If you’re prone to negative self-talk, consider what you would say to a friend if they voiced the same toxic thoughts, advises Baggett. “Chances are, you would never say to a friend what you say to yourself,” she says. “And the truth is, if you wouldn’t say it to a friend, you shouldn’t say it to yourself either.”
For example, if a friend said, “I’m going to be alone forever,” or “I’ll never find someone who wants me,” you might say: “I know this is super tough, and it’s not forever. Hang in there and be gentle with yourself. In the meantime, what do you need for support?” says Baggett.
So, say the same to yourself. “Practice pivoting from your distressing thought to offering yourself some compassion,” says Baggett. “This side steps whether or not the thought is true or accurate, and skips straight to validating how hard it is to feel what you are feeling right now. It’s more productive and prompts you to be gentle with yourself. For example: ‘It is really hard to feel hopeless about dating.'”
Become more intentional if you’re dating.
Maybe you’ve decided being single is better, despite any notions that you should feel differently. But if you’re seeking out a relationship and feel like you’re in a waiting game, it’s helpful to become more intentional about dating, says Gaby Balsells, a clinical psychologist and couples therapist.
“Write down a list of your wants, needs, and desires in a partner,” says Balsells. “Journal on it. Get really clear.” The faster you can recognize what you don’t want, the sooner you can look for someone who does match what you’re looking for, she adds.
Keep in mind that dating is not a numbers game, says Balsells. “You don’t need everyone you date to like you,” she explains. “You don’t need them all, you just need the right one. Set the intention to have fun with dating.” Remember that you can also take breaks from dating to enjoy what you have instead of focusing on what you don’t.
Whether or not you’re interested in finding a partner, you can make a point to date yourself. Instead of fixating on “finding the one” you’ll focus on “becoming the one,” says Balsells. “You don’t create an extraordinary relationship the moment you find someone,” she explains. “You start creating the moment you start a relationship with yourself and fall so in love with your life and nurture it — that’s actually what will be attractive and magnetic to a healthy partner.” One way to do this is to write down a list of things you love about you — and put the list somewhere you will see it often, she suggests.

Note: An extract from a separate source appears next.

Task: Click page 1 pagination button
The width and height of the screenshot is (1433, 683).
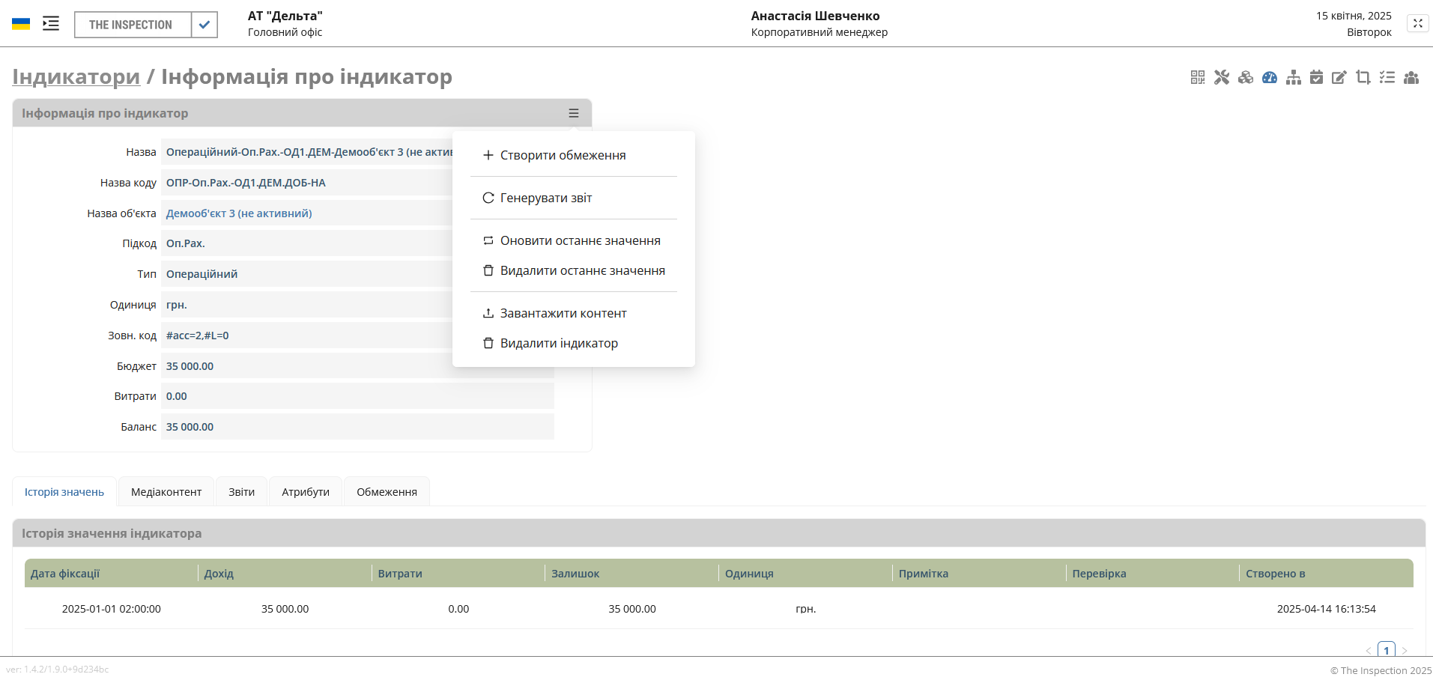Action: coord(1387,650)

Marhya Kelsch, L.C.S.W., owner of Middleway Psychotherapy, recommends joining Meetup and social groups with likeminded people to make connections (not necessarily romantic connections) with other people with common interests. She also encourages her clients to take themselves out once a week while they’re single. “Dress up nice, eat something you like, go to a new park — learn what you like and don’t like,” she says. “Date your city. Pick up the local paper, or read it online. Look at the local events and fairs. Pick something you have never done before, and do it…These tasks involve novelty, which has been shown to improve [your] mood (whether or not [you] enjoyed the activity).”